Obrazovanye
- Categories: Literary and education magazine
- Frequency: Weekly
- Founded: 1892
- Final issue: 1909
- Based in: Saint Petersburg, Russian Empire
- Language: Russian

= Obrazovanye =

Former Russian periodical

Obrazovanye (Образование, Education) was a Russian literary and educational magazine, published in Saint Petersburg in 1892–1909, a continuation of an earlier publication called Zhenskoye obrazovanye (Women's Education, 1876–1891). It was edited originally by Vasily Sipovsky, who in 1896 was succeeded by Alexander Ostrogorsky.

In 1902 the literary section appeared in the magazine. Among the authors published by Obrazovaniye were Vikenty Veresayev, Aleksey Chapygin, Evgeny Chirikov, Semyon Yushkevich, Sergei Sergeyev-Tsensky, Mikhail Artsybashev, Anastasiya Verbitskaya and later Alexander Blok, Konstantin Balmont, Ivan Rukavishnikov, Dmitry Merezhkovsky, Zinaida Gippius.

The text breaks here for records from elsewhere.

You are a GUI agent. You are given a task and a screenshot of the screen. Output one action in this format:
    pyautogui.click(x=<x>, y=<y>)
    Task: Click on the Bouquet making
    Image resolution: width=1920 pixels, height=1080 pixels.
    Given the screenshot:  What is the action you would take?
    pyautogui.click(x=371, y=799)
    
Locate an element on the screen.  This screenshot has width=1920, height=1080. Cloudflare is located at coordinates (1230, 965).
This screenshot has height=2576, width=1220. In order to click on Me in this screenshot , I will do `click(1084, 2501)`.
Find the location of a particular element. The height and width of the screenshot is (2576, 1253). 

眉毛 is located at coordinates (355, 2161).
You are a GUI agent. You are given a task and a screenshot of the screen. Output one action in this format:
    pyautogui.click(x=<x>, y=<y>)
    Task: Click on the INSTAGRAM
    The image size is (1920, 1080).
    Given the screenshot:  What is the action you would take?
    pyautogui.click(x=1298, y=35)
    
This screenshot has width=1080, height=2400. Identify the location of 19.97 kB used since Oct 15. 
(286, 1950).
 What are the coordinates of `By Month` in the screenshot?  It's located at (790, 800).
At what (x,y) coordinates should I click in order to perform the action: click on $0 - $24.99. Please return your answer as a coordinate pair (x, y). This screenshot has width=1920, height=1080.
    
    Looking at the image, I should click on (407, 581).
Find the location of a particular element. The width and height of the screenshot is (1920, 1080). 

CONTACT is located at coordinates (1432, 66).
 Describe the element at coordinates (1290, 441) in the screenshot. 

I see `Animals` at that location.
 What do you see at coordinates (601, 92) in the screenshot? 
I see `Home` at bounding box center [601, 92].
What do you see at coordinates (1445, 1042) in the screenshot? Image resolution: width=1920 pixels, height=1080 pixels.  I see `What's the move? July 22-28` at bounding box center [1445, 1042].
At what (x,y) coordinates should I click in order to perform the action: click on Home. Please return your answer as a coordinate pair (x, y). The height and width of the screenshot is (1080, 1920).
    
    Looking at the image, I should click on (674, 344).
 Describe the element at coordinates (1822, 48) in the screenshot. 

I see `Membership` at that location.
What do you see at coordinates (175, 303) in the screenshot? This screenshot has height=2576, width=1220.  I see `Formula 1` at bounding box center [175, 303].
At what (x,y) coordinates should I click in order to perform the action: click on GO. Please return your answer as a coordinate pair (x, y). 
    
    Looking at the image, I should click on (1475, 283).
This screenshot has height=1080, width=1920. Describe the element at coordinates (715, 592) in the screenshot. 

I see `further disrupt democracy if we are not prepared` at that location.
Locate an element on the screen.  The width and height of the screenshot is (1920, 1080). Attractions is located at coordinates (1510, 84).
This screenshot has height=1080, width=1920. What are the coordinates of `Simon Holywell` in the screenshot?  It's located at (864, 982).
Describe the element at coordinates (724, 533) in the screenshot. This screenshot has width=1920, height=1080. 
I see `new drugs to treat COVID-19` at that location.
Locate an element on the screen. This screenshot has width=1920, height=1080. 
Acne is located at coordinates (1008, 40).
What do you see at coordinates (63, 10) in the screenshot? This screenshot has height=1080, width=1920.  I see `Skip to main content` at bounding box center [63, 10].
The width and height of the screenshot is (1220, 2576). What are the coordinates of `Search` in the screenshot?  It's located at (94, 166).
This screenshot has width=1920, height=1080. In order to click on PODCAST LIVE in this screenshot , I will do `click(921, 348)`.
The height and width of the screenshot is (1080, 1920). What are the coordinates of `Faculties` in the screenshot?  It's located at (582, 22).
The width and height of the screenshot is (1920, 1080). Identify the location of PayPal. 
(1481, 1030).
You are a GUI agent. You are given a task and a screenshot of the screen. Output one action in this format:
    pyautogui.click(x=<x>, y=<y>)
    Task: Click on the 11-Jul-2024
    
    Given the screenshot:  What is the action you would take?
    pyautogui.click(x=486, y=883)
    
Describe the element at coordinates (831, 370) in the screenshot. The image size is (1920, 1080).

In the early 1900s the journal, part of the Russian leftist press, published the works by such Bolshevik authors as Vladimir Frische, Anatoly Lunacharsky, Mikhail Olminsky, Vatslav Vorovsky (using the pseudonym P. Orlovsky) and Vladimir Lenin (fragments of "The Agrarian Questions and the Critics of Marx" appeared in the 1906, No.2 issue of Obrazovanye).

After the 1905 Revolution the magazine drifted to the center right, turned against both Lenin and Gorky, and the Bolshevik fraction advised its members to sever all ties with it.